Acetylated on Lys at up to 17 positions by intermolecular autocatalysis. Deacetylated in the transcriptional repression domain (CRD1) by SIRT1, preferentially at Lys-1020. Deacetylated by SIRT2, preferentially at Lys-418, Lys-423, Lys-1542, Lys-1546, Lys-1549, Lys-1699, Lys-1704 and Lys-1707.

Citrullinated at Arg-2142 by PADI4, which impairs methylation by CARM1 and promotes interaction with NCOA2/GRIP1.

Methylated at Arg-580 and Arg-604 in the KIX domain by CARM1, which blocks association with CREB, inhibits CREB signaling and activates apoptotic response. Also methylated at Arg-2142 by CARM1, which impairs interaction with NCOA2/GRIP1.

Sumoylated; sumoylation in the transcriptional repression domain (CRD1) mediates transcriptional repression. Desumoylated by SENP3 through the removal of SUMO2 and SUMO3.

Probable target of ubiquitination by FBXO3, leading to rapid proteasome-dependent degradation.

Phosphorylated by HIPK2 in a RUNX1-dependent manner. This phosphorylation that activates EP300 happens when RUNX1 is associated with DNA and CBFB. Phosphorylated by ROCK2 and this enhances its activity. Phosphorylation at Ser-89 by AMPK reduces interaction with nuclear receptors, such as PPARG.

Cytoplasm. Nucleus. Chromosome.
Note: Localizes to active chromatin: Colocalizes with histone H3 acetylated and/or crotonylated at 'Lys-18' (H3K18ac and H3K18cr, respectively) (PubMed:25818647). In the presence of ALX1 relocalizes from the cytoplasm to the nucleus. Colocalizes with ROCK2 in the nucleus (PubMed:12929931).

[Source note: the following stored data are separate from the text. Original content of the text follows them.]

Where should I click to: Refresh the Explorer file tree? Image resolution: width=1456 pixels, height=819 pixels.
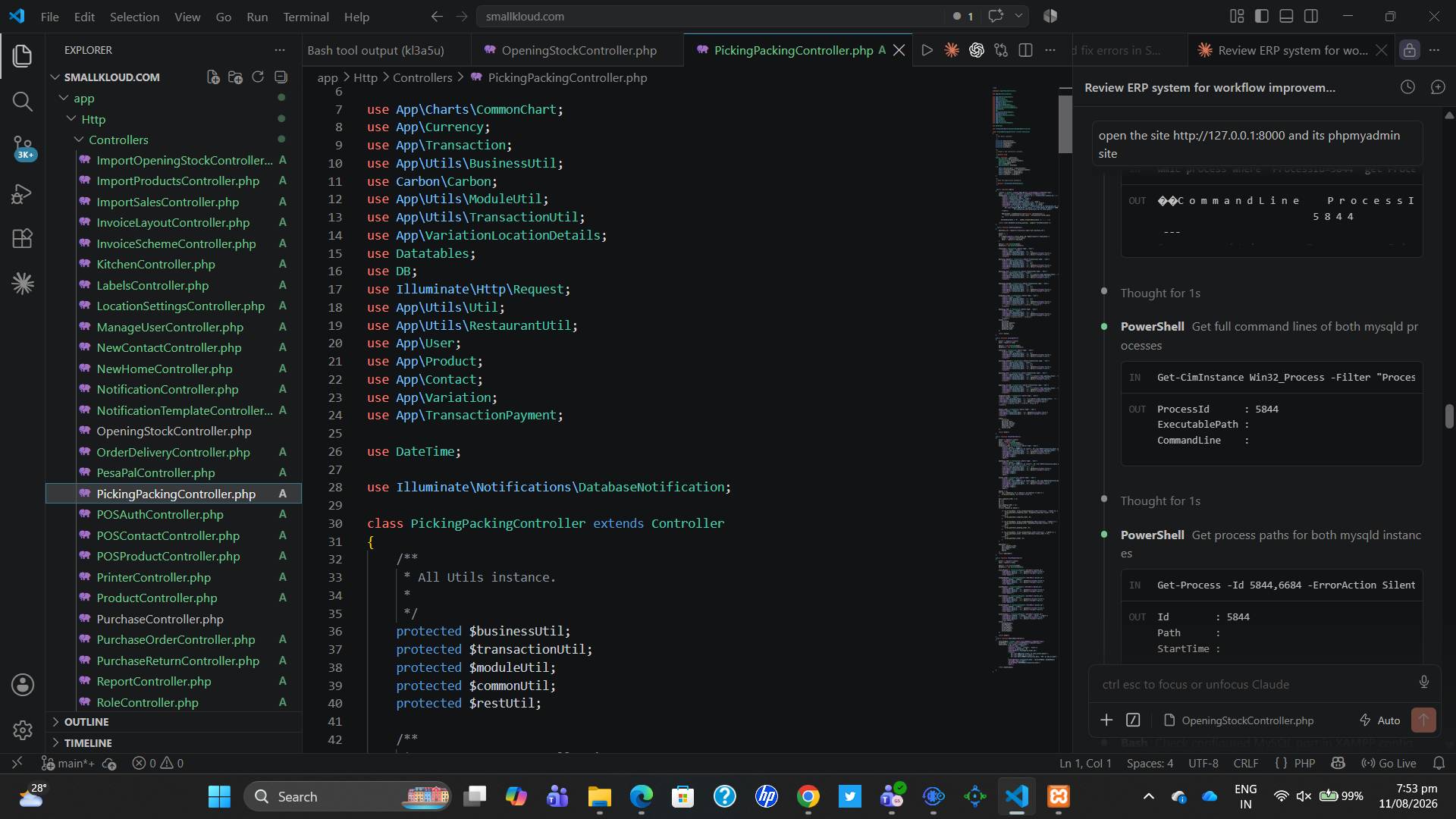(x=258, y=77)
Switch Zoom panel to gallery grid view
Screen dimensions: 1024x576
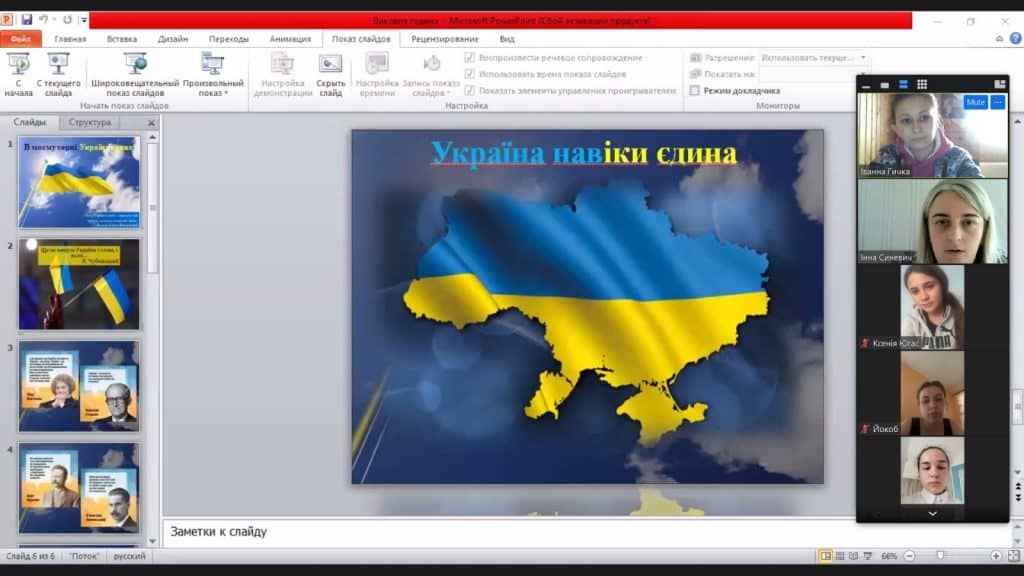(922, 85)

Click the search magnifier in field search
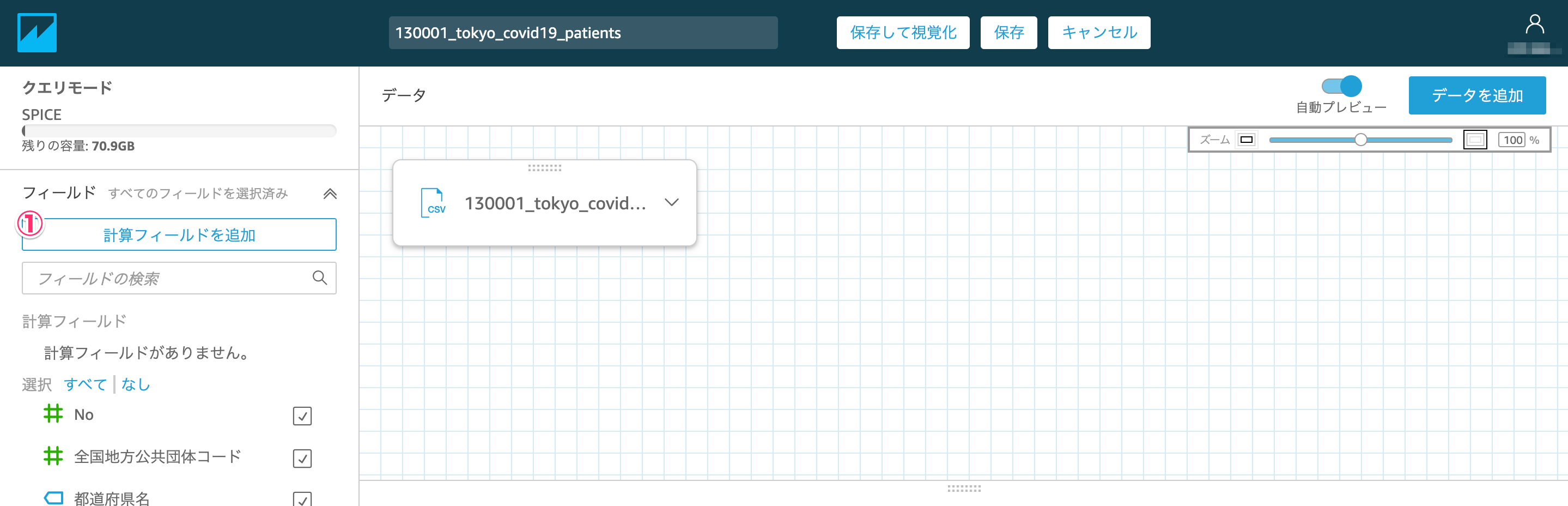(320, 278)
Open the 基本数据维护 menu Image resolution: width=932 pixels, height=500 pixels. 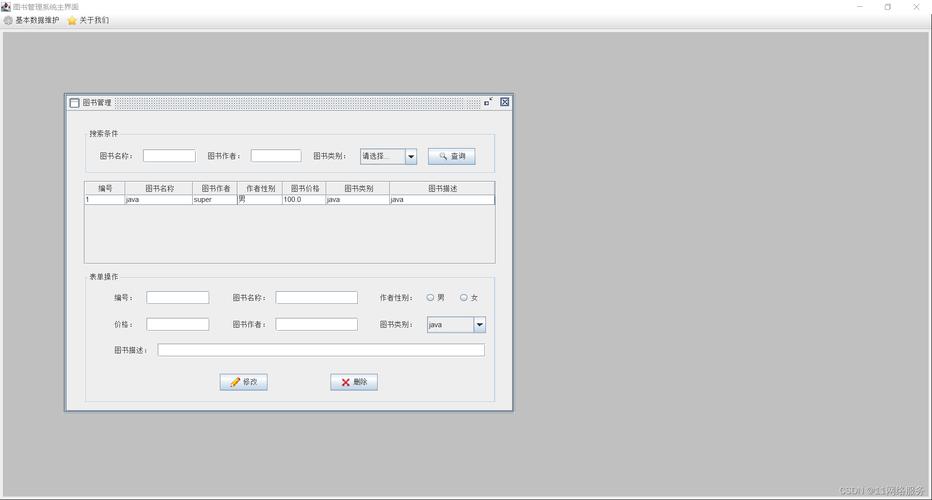coord(32,20)
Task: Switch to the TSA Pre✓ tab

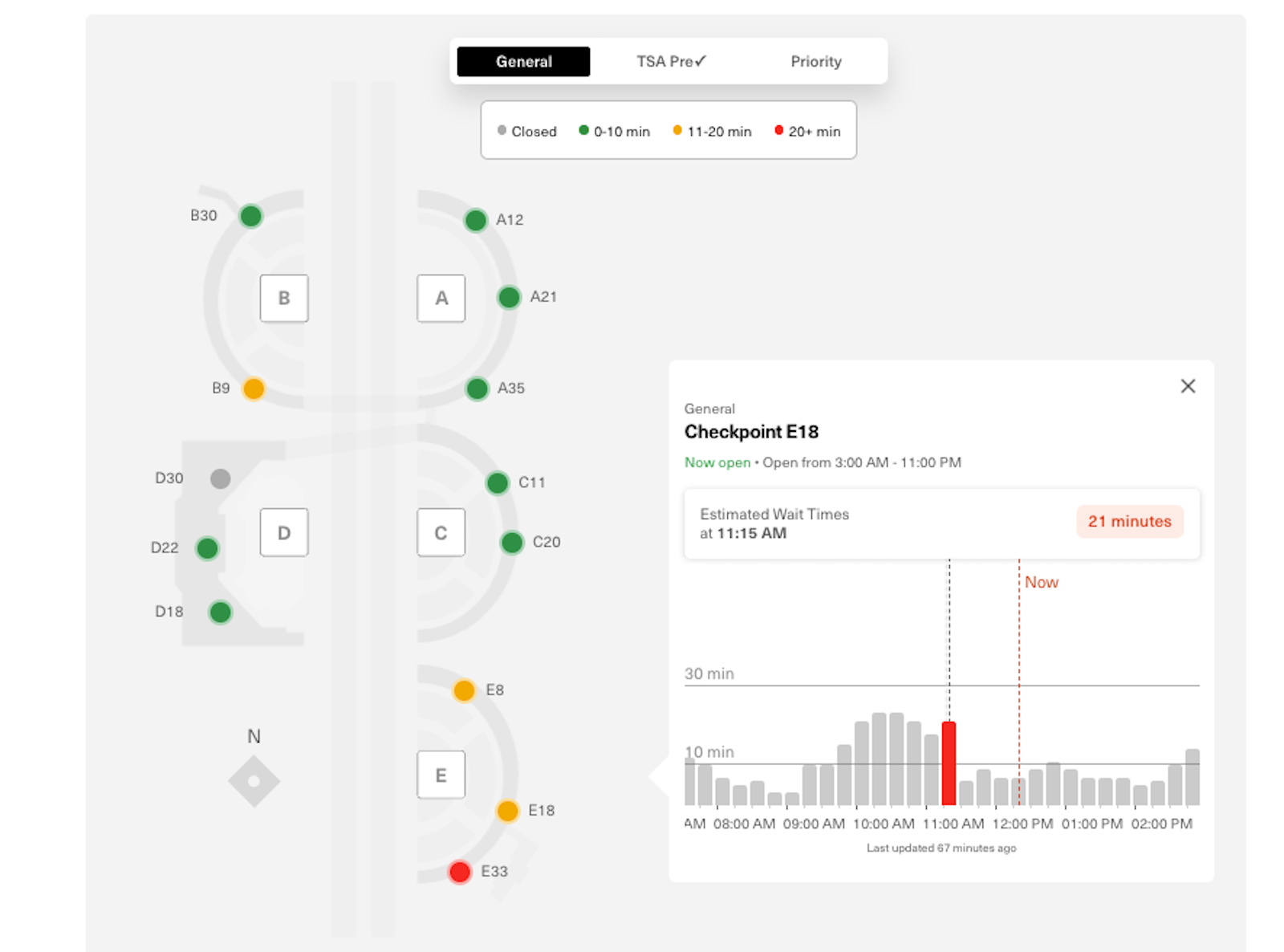Action: click(x=671, y=62)
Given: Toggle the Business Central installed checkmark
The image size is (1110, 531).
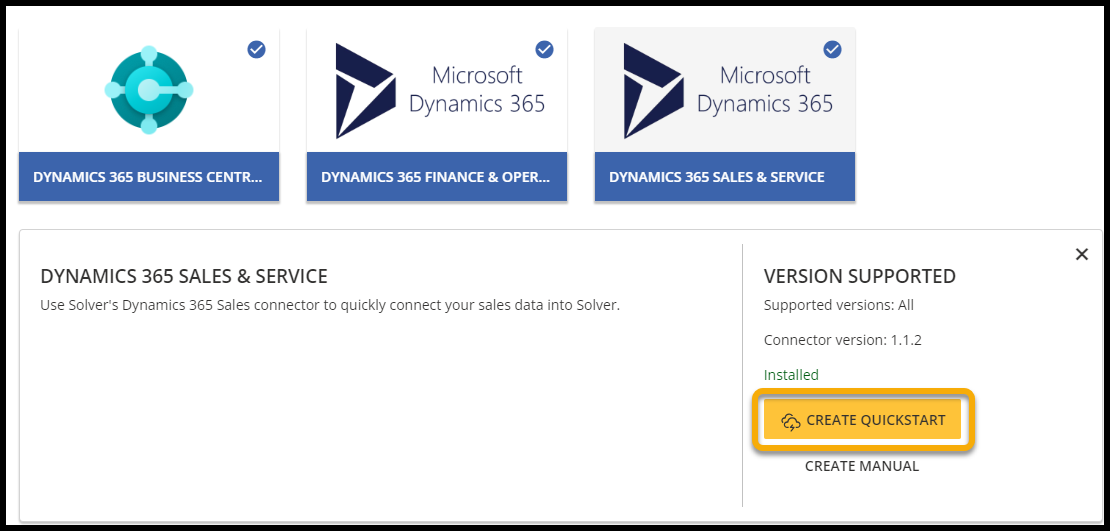Looking at the screenshot, I should pos(257,49).
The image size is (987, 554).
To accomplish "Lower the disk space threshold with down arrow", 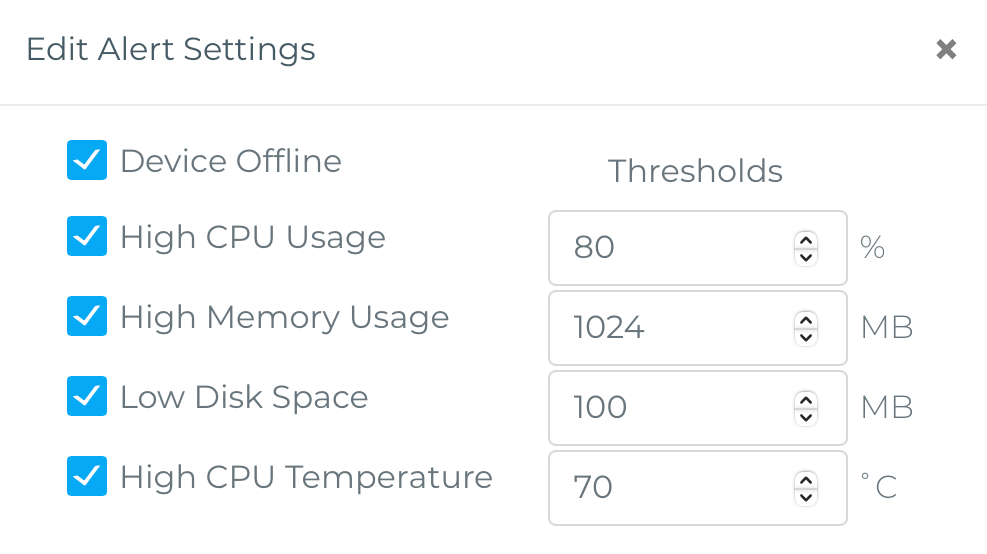I will point(805,416).
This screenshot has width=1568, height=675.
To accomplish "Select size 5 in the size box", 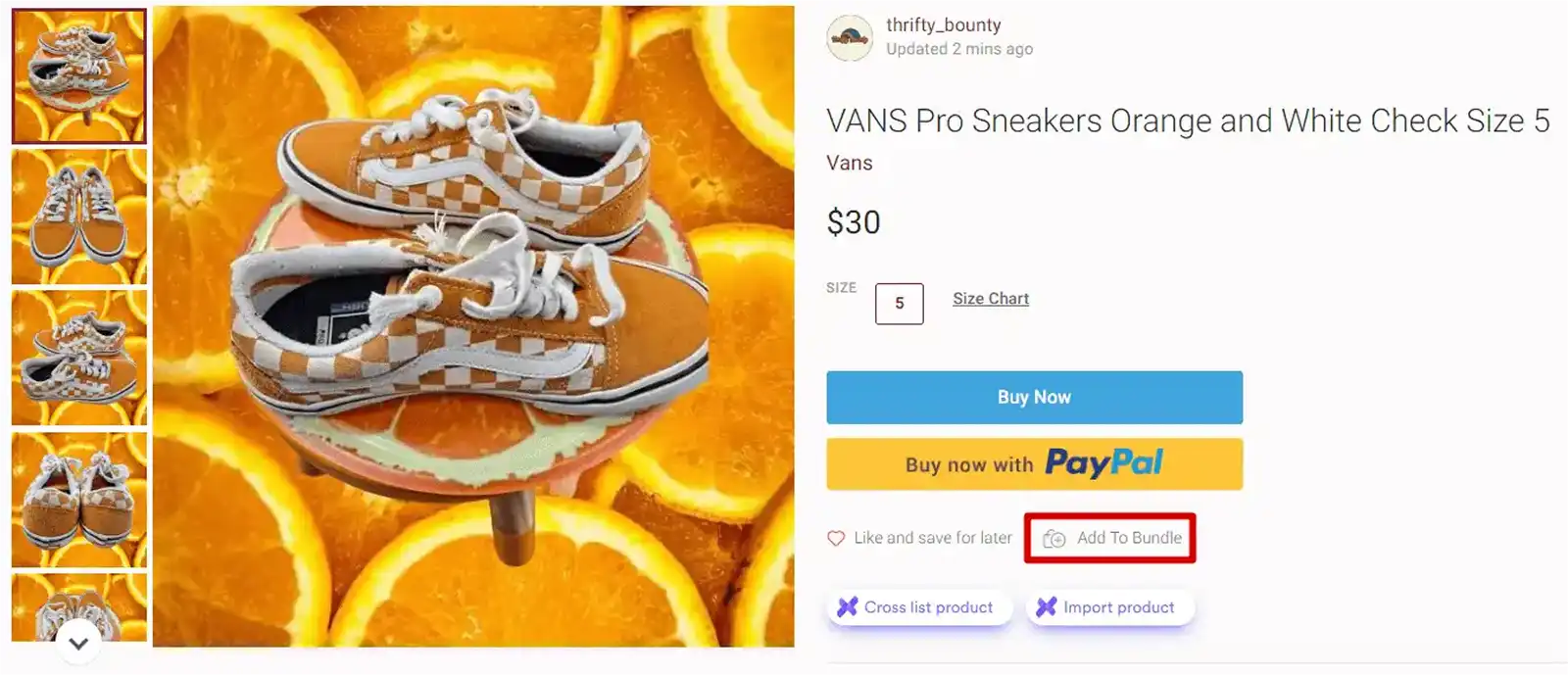I will [x=899, y=304].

The CRD1 domain (cell cycle regulatory domain 1) mediates transcriptional repression of a subset of p300 responsive genes; it can be de-repressed by CDKN1A/p21WAF1 at least at some promoters. It conatins sumoylation and acetylation sites and the same lysine residues may be targeted for the respective modifications. It is proposed that deacetylation by SIRT1 allows sumoylation leading to suppressed activity.